And cottage-chimneys smoking from the woods,

And cottage-gardens smelling everywhere,

Confused with smell of orchards.”

Derbyshire itself, with its wild lilies of the valley, its ferns and daffodils and laughing streams, is hardly more “taking” than the country through which winds the silver Trent, past Nottingham Castle, perched on its rock and promontory above the fields where the wild crocus in those days made sheets of vivid purple, and the steep banks of Clifton Grove, with its shoals of blue forget-me-not, making a dim, tree-crowned outline, with here and there a gleam of silver, as seen by the chariots “on the road.” Wollaton Park, with its great beeches and limes and glimpses of shy deer, would give gold and crimson and a thousand shades of russet to the picture.
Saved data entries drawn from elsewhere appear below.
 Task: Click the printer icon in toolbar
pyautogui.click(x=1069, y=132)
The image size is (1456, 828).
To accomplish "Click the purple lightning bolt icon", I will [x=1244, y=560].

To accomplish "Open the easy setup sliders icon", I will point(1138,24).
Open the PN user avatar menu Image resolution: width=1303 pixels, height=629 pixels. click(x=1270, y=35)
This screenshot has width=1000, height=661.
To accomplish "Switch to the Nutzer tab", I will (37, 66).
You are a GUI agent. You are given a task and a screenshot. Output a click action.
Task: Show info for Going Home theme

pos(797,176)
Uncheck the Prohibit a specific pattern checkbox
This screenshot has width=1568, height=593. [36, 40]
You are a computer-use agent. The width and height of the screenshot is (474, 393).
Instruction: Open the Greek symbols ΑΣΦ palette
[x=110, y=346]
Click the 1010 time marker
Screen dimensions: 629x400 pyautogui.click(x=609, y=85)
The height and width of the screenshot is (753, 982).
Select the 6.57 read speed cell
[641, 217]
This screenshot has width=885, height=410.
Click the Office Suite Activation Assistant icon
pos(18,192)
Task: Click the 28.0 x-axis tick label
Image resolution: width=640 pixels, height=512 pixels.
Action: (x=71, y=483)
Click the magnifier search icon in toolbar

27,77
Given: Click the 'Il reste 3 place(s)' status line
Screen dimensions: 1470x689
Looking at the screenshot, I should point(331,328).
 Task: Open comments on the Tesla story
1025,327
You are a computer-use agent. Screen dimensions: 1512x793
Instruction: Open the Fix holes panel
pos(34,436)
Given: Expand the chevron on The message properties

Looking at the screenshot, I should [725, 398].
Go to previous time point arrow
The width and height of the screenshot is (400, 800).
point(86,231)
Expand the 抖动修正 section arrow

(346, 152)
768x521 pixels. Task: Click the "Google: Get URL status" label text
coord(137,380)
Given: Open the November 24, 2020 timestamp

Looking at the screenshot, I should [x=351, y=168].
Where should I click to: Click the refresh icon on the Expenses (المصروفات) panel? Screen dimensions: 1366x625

And farther south, at the other end of the journey, what miles of orchards and pine woods and sweet-scented heather—what rolling Downs and Surrey homesteads along the turnpike roads!

Though Parthenope and Florence had no brothers to play with them, they seem to have had a great variety of active occupations, both at Lea Hurst and at Embley. Of course they had their dolls, like other little girls; but those which belonged to Florence had a way of falling into the doctor’s hands—an imaginary doctor, of course—and needing a good deal of tender care and attention. Florence seemed never tired of looking after their various ailments. In fact, she had at times a whole dolls’ hospital to tend. She probably picked up a little amateur knowledge of medicine quite early in life; for the poor people in the neighbourhood used to come to her mother for help in any little emergency, and Mrs. Nightingale was, like many another Lady Bountiful of her generation, equipped with a certain amount of traditional wisdom and kindly common sense, aided in her case by wider reading and a better educated mind than the ordinary.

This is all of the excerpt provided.